╭─ Document excerpt

# Installing a Double Sink ?



## acerunner (Dec 16, 2009)

first, does that T fitting have a baffle to direct flow down? You must use directional fittings in this setup.

secondly, can't really tell from the picture but the trap arm needs to be sloped down away from the trap at least 1/4" per ft, but total drop cannot be more than the diameter of the pipe.

third, I see it bends around the back and to the right. How far does that go? Where is the vent?


----------



## plumber666 (Oct 7, 2010)

Oh dear. That tee should be on the right side sink compartment. 90 from the left side should drain into it, and the p-trap directly below the tee. Shorten the pipe in the wall up so it aims close to the relocated p-trap. Wish I knew how to post a link or draw a picture of how you're really supposed to install a double sink. Maybe google "continuous waste".


----------



## acerunner (Dec 16, 2009)

you are talking about doing it like this (1st picture)? Although that is the most common way to do it, there is no violation in draining from the center as long as the right fittings are used (2nd picture).


----------



## TheEplumber (Jul 20, 2010)

Chuck0o0 said:


> Having trouble installing a double sink and can’t figure out what I’m doing wrong. The sinks are different heights one is about 4 inches shallower then the other. I’m thinking the problem is the main drain out of the back wall is too high. What is happening is when I fill one sink water comes up in the other and never drains.. Attached are the pics.

╰─
╭─ Recorded data

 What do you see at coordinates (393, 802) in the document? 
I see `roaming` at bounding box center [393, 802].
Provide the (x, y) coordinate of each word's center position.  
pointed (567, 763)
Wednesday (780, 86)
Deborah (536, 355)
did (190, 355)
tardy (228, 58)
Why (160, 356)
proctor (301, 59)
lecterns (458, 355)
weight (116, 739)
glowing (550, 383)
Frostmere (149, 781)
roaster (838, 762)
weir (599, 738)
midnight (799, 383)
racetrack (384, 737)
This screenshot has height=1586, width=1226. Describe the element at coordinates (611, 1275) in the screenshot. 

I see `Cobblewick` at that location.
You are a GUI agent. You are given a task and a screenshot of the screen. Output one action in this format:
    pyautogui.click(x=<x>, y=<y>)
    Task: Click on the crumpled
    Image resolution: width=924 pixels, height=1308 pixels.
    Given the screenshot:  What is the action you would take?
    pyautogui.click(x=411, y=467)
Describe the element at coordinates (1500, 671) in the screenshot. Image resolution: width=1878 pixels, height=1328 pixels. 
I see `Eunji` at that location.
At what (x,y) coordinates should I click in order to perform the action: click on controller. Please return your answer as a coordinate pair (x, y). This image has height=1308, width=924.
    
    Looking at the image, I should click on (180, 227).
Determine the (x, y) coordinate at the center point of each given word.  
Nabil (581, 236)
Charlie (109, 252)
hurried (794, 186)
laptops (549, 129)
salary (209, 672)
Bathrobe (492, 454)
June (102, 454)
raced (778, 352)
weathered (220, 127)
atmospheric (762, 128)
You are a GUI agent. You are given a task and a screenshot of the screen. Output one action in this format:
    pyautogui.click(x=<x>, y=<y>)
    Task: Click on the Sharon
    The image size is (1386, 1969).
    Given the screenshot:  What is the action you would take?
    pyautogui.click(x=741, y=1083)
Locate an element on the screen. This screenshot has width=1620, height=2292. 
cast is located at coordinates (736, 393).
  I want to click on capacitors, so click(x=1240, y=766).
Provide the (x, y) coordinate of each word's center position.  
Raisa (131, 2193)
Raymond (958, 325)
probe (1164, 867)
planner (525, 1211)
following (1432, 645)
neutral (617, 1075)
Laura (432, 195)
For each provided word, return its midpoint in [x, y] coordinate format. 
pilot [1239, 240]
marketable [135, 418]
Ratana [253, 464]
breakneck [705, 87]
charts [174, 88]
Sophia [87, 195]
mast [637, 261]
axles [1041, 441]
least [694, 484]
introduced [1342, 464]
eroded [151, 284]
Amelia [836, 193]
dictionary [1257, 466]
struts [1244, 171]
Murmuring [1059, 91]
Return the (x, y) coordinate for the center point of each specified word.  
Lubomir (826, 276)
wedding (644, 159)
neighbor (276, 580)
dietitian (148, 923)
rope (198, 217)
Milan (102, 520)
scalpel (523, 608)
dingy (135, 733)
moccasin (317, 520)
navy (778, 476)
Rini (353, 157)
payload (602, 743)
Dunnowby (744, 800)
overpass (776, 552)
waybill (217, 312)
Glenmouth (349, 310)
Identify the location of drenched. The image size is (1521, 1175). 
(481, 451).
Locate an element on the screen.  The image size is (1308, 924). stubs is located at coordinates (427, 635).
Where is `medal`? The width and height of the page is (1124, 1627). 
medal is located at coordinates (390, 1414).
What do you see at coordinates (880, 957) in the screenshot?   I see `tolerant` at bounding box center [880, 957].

╰─

#### [Task objective]
Return the passage of the double sink thread between "secondly, can't really" and "is the vent?", inclusive, copied word for word.

#### [Response]
secondly, can't really tell from the picture but the trap arm needs to be sloped down away from the trap at least 1/4" per ft, but total drop cannot be more than the diameter of the pipe.

third, I see it bends around the back and to the right. How far does that go? Where is the vent?